Re: [PATCH v4 17/39] unwind_user/sframe: Add support for reading .sframe headers
From: Indu Bhagat <hidden>
Date: 2025-02-06 01:11:18
Also in:
linux-perf-users, linux-toolchains, lkml
On 2/4/25 4:57 PM, Josh Poimboeuf wrote:
On Thu, Jan 30, 2025 at 01:39:52PM -0800, Indu Bhagat wrote:quoted
On 1/28/25 6:02 PM, Josh Poimboeuf wrote:quoted
However, if we're going that route, we might want to even consider a completely revamped data layout. For example: One insight is that the vast majority of (cfa, fp, ra) tuples aren't unique. They could be deduped by storing the unique tuples in a standalone 'fre_data' array which is referenced by another address-specific array. struct fre_data { s8|s16|s32 cfa, fp, ra; u8 info; }; struct fre_data fre_data[num_fre_data];We had the same observation at the time of SFrame V1. And this method of compaction (deduped tuples) was brain-stormed a bit. Back then, the costs were thought to be: - more work at build time. - an additional data access once the FRE is found (as there is indirection). So it was really compaction at the costs above. We did steer towards simplicity and the SFrame FRE is what it stands today. The difference in the pros and cons now from then: - pros: helps mitigate unaligned accesses - cons: interferes slightly with the design goal of efficient addition and removal of stack trace information per function for JIT. Think "removal" as the set of actions necessary for addressing fragmentation in SFrame section data in JIT usecase.If fre_data[] is allowed to have duplicates then the deduping could be optional.quoted
quoted
Note FDEs aren't even needed here as the unwinder doesn't need to know when a function begins/ends. The only info needed by the unwinder is just the fre_data struct. So a simple binary search of fres[] is all that's really needed.Splitting out information (start_address) to an FDE (as done in V1/V2) has the benefit that a job like relocating information is proportional to O(NumFunctions). In the case above, IIUC, where the proposal puts start_address in the FRE, these costs will be (much) higher.I'm not sure I follow, is this referring to the link-time work of sorting things?

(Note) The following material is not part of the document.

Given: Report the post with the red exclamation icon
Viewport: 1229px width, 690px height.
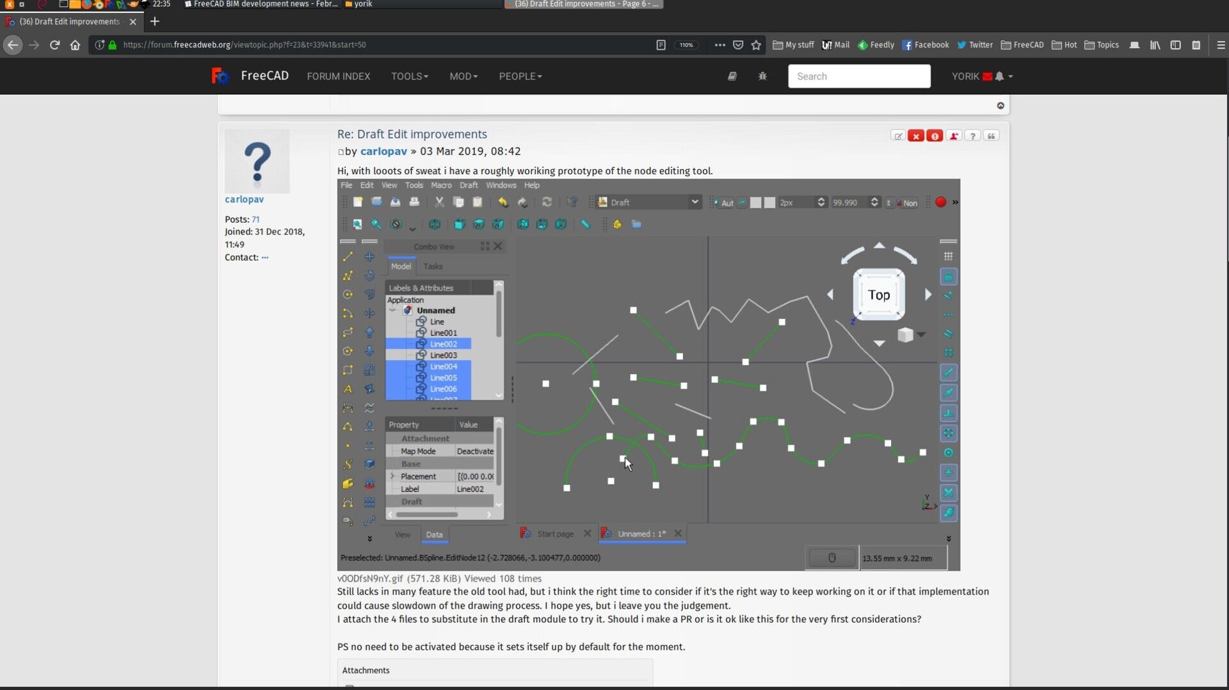Looking at the screenshot, I should coord(935,136).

I meant the work of tracking the start address of each function. This could be done at link-time as is done in most cases. But also depending on the case : e.g., kernel module loader will need to apply these relocations in the .rela.sframe section... If the granularity is finer than a function, more number of relocations will need to be applied.
quoted
In addition, not being able to identify stack trace information per function will affect the JIT usecase. We need to able to mark stack trace information stale for functions in JIT environment.Maybe, though it's hard to really say how any of these changes would affect JIT without knowing what those interfaces are going to look like.